Mothering and Recovery One
A reader submitted a request to have a post on the experience of being a mother and applying restriction of food as a form of stress management, or stress relief. And when I say “restriction of food” this always encompasses all the compensatory behaviours around food: exercise, attention to so-called healthy, natural, raw, or clean eating, so-called binges, purges, and/or delaying or lowering food intake through the use of alcohol or other prescription and non-prescription substances.
First up, I highly recommend Kerrie Baldwin’s memoir: I, Dragonfly. Kerrie navigated her recovery effort while caring for her three young children. Sometimes nothing is more helpful than to read about someone in a similar circumstance who prevailed and in what ways they were able to be successful.

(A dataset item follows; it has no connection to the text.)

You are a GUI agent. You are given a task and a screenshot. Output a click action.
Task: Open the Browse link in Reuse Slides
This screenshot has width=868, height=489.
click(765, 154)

I’m going to approach this topic as follows and it will be a multi-part series:
Does restriction of food (and compensatory behaviours around that) reduce stress?
The entanglement of stress management and eating disorder behaviours.
Grand unifying themes
Techniques to decouple the sense that stress is managed or eased when food is avoided (or compensatory behaviours are implemented to try to lessen the energy value of the food being consumed).

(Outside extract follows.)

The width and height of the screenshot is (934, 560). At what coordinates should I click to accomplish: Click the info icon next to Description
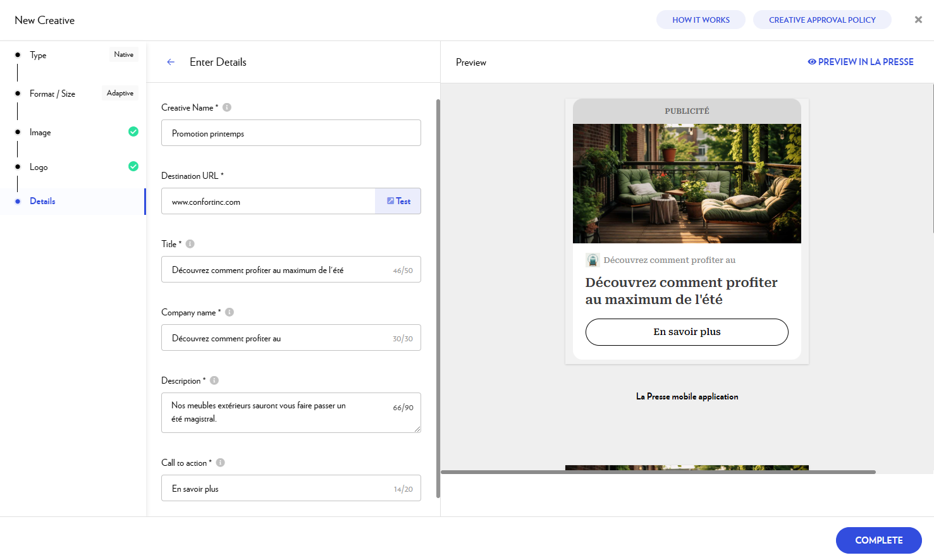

Does Restriction Reduce Stress?
Let’s address up front whether restriction is a stress alleviation technique. When anyone fasts, the level of glucocorticoids rises in the body. [1] And the same is true for those with active eating disorders. [2] Glucocorticoids are our stress hormones and when their levels rise the body this is a stressed state. When we fast, there is also a significant rise in orexigenic hormones (those driving us to re-energize and eat).
However, there’s subtext to the impacts of restriction as it also results in: “decreased regional cerebral blood flow in a distinct brain network of prefrontal, emotional, reward, motivation, sensory and homeostatic regions.” [3] Rephrasing that, starvation results in dulled and dysregulated thoughts, emotions and motivation.

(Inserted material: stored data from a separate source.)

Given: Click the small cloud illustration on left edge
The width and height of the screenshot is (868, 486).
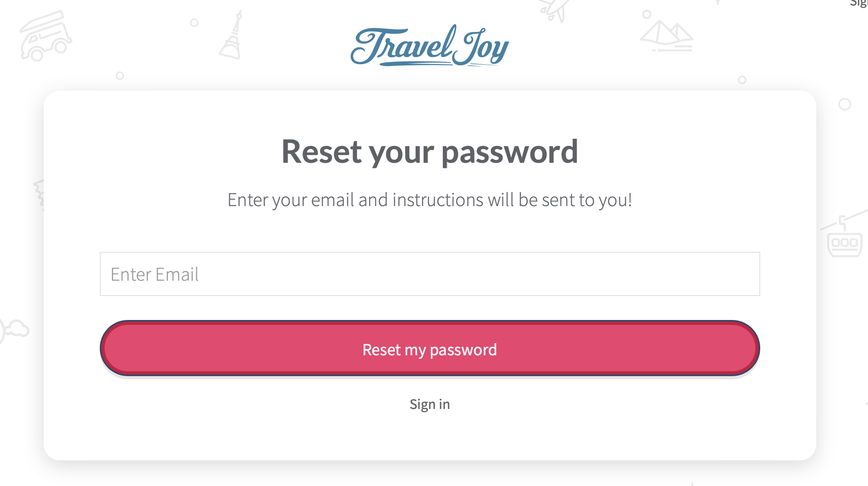Looking at the screenshot, I should [14, 329].
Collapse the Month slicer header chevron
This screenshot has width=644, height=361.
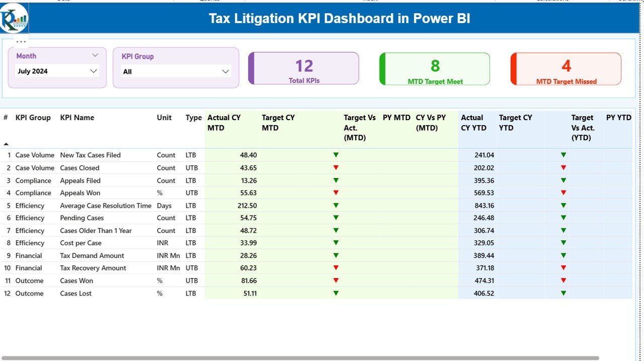[96, 55]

For those with no history of eating disorders, the combination of this altered brain function along with the need to re-feed is not experienced as a pleasant or calm state. However, for those with active or in-remission eating disorders, it all tends to feel more comfortable despite the fact that the same orexigenic hormones are still urgently signalling the need to re-energize and feed.
In a biological sense, restriction of food does not remediate or alleviate stress for anyone.
Intermittent Fasting
Intermittent fasting is a very trendy approach these days for losing weight, reversing fatness and ostensibly improving various biomarkers linked to ill health.
All the published studies confirming that intermittent fasting precipitates improved health are assessing specific hormone level results before and after intermittent fasting is initiated. The studies then presume that the appropriate lowering or raising of specific hormones reflects an improvement in overall health for the participants. I have already addressed the limitations of depending on biomarker results as a suitable replacement for clinical endpoints in the post Biomarkers. Biomarker screening (hormone level testing) is not synonymous with an overall robust and dynamic health status.
All of our hormones are overseen by our circadian rhythm—the clock genes— and those hormones all fluctuate within a range of slightly longer than a 24-hour period thanks to those clock genes. As a result, almost all biomarker screening captures a moment in time (at best perhaps two or three moments over a 24-hour period), and it never reflects those dynamic, fluctuating rhythms.
An excellent and recent review paper attempted to address the significant gaps in intermittent fasting research by honing in on the circadian impacts of fasting on hormones such as insulin, glucocorticoids and thyroid hormones. The bottom line is that the circadian impacts of intermittent fasting generate aberrations and anomalies for the rhythm and ranges of those hormones. [4]
If a mother with an eating disorder has developed a habit of not eating all day to attend without interruption to her children’s needs, that habit may be rationalized as one of managing stress, or perhaps even improving health outcomes overall, but biologically it is a highly stressed and dysregulated state to maintain.
Why then do those with a history of eating disorders persist in restrictive behaviours when nothing in the dysregulated biological rhythm and hormonal ranges they experience is distinct from those who have no history of an eating disorder?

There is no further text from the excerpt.